Not all retreats are offered in this fashion. In fact, monastic settings are something of the exception. Many dioceses and religious communities have gotten into the “retreat business,” to best utilize existing properties such as seminaries and houses of formation. Your own diocese may sponsor a retreat center. Aside from NCR, there are some retreat clearing house websites, such as here and here. These retreat centers offer “directed retreats,” where you would attend a program of talks and liturgies around a particular theme; a “private directed retreat” in which you establish a relationship with a spiritual director who guides your prayers and meditations according to your needs; and a “private retreat” in which you follow your own lights, joining the larger group for Mass and meals as you see fit.
Another summer experience might be summer school. I pulled up just one, from Catholic University, to show you what a beehive of activity our Catholic colleges are during the summer. My happiest summers were the early 1970’s when I worked here, in the days when hundreds of sisters came down from Buffalo to earn 5-summer M.A. degrees in theology. (I was the music director for the daily 5 P.M. campus Mass and worked with eight of the best Franciscan scholars in the world—an eccentric group, to be sure.) You have many options—you can take courses you need for your basic skill set, or you can indulge yourself in a theological field of interest.
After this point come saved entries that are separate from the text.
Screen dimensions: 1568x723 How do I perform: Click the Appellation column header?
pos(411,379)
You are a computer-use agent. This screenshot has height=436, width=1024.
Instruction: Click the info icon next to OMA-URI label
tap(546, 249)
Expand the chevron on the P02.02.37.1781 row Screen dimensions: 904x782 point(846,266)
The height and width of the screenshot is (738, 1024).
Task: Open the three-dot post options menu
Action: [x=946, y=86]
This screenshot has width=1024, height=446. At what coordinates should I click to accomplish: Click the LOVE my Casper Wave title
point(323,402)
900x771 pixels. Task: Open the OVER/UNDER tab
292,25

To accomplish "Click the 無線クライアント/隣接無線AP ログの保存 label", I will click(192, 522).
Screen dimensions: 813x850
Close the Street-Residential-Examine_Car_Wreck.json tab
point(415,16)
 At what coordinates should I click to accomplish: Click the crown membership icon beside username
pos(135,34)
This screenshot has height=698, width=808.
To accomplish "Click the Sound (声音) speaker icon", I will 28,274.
Remember my rule: always take your courses for credit, not audit, if you possibly can. This will add to the power of your resume and increase your earning potential. Get your parish cover your costs: ethically I think you are owed that.
We have talked about on-line courses before, but summer schedules may allow you more time to do the readings reflectively. Again, check with your diocesan web page to see if there is a recommendation from the faith formation office. In my home diocese or Orlando, our catechists are referred to the University of Dayton’s on-line certification program, which I see has five-week courses starting on May 31 and July 19. Again, don’t be afraid to ask your parish to pay the freight. If you have questions about a particular program, let me know.
And then, of course, we come to the wonderful world of books. It is encouraging to see that more of better mainstream theology books are now available on tablets. However, you might want to go the extra mile with a hard copy if you are going to use a book over and over as a source, which is certainly true with Scripture commentaries. At a minimum, this is the time to read a commentary on the Gospel of St. Luke, who will take us through the C Cycle starting late this November. For those of you who have asked me about St. Luke, I am still tracking the best new commentaries.
I will be posting book recommendations on the welcome page as well as discussing texts on the Saturday “Books and Apps” posts for the foreseeable future.
Be careful not to get sunscreen cream on your new acquisitions.